- Born: Hoda Ammar هدى عمار February 25, 1971 (age 54)
- Origin: Giza, Egypt
- Genres: Egyptian music
- Occupation: Singer
- Years active: 1989–present
- Labels: Free Music Alam El Phan Mazzika

= Hoda Ammar =

Egyptian pop singer (born 1971)

Hoda Ammar (هدى عمار) (born February 25, 1971) is an Egyptian singer.

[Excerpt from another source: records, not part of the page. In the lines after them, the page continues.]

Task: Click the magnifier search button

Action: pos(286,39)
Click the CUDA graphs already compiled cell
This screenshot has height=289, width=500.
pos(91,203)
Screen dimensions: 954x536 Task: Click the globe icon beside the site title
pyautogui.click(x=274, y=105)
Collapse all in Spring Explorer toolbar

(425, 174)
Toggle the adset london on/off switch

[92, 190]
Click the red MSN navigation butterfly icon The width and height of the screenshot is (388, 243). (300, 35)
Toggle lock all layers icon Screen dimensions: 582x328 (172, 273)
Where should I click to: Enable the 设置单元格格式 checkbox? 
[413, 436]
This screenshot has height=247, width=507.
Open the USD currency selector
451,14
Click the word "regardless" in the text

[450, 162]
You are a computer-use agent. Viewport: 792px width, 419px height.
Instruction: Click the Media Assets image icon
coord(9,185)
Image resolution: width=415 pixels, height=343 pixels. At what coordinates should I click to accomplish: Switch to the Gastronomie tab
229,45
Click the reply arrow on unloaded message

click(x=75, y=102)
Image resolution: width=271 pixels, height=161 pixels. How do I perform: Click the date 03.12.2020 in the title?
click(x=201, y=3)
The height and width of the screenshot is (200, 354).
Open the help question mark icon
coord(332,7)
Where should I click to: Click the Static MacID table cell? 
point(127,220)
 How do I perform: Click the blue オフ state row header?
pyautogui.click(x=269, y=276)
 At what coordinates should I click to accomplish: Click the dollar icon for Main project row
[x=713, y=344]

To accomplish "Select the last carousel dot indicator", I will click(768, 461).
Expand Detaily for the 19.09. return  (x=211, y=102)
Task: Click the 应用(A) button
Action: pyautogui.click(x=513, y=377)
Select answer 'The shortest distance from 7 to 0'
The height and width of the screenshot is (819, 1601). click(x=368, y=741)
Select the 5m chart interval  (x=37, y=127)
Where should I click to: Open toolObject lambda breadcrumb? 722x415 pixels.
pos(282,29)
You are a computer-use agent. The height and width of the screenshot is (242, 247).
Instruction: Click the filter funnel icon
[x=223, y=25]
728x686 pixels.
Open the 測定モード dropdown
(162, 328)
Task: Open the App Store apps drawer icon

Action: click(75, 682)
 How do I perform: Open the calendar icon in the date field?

== Her life and upbringing ==
Born on February 25, 1971, in Giza Egypt, she joined the conservatory at Academy of Arts in Cairo and studied playing the harp until she obtained a bachelor's degree.

== Her career ==
She was discovered by the musician Ammar El-Sherei, when he tried to form a new band, after the separation of the members of the Friends band, and Hoda was the last to apply for the test, and she almost missed the listening session. Ammar El-Sherei helped her and gave her his name, and she became Hoda Ammar.

== Her works ==
The producer Mohsen Jaber helped her and produced four albums for her, and they were well received by the public.
The musician Ammar El Sherei encouraged and cared for her to continue her artistic career and composed her first album. The great musician Mohamed El Mougy composed a radio song for her. She also sang the introduction and ending of the series Hawanem Garden City and Banat Souad Hanem and episodes of One Thousand and One Nights. She also participated in many of the October and Muhammadan Night celebrations. Among her most famous songs are “Qalbi El Sagheer” and “Ma Kadbish Alayk” and “Beghayer Alayk” and “Ala Einy”. She also sang the song “Habibti Min Dfayrha” which was composed by the musician Ammar El Sherei in the movie Katibat El Idam directed by Atef El Tayeb.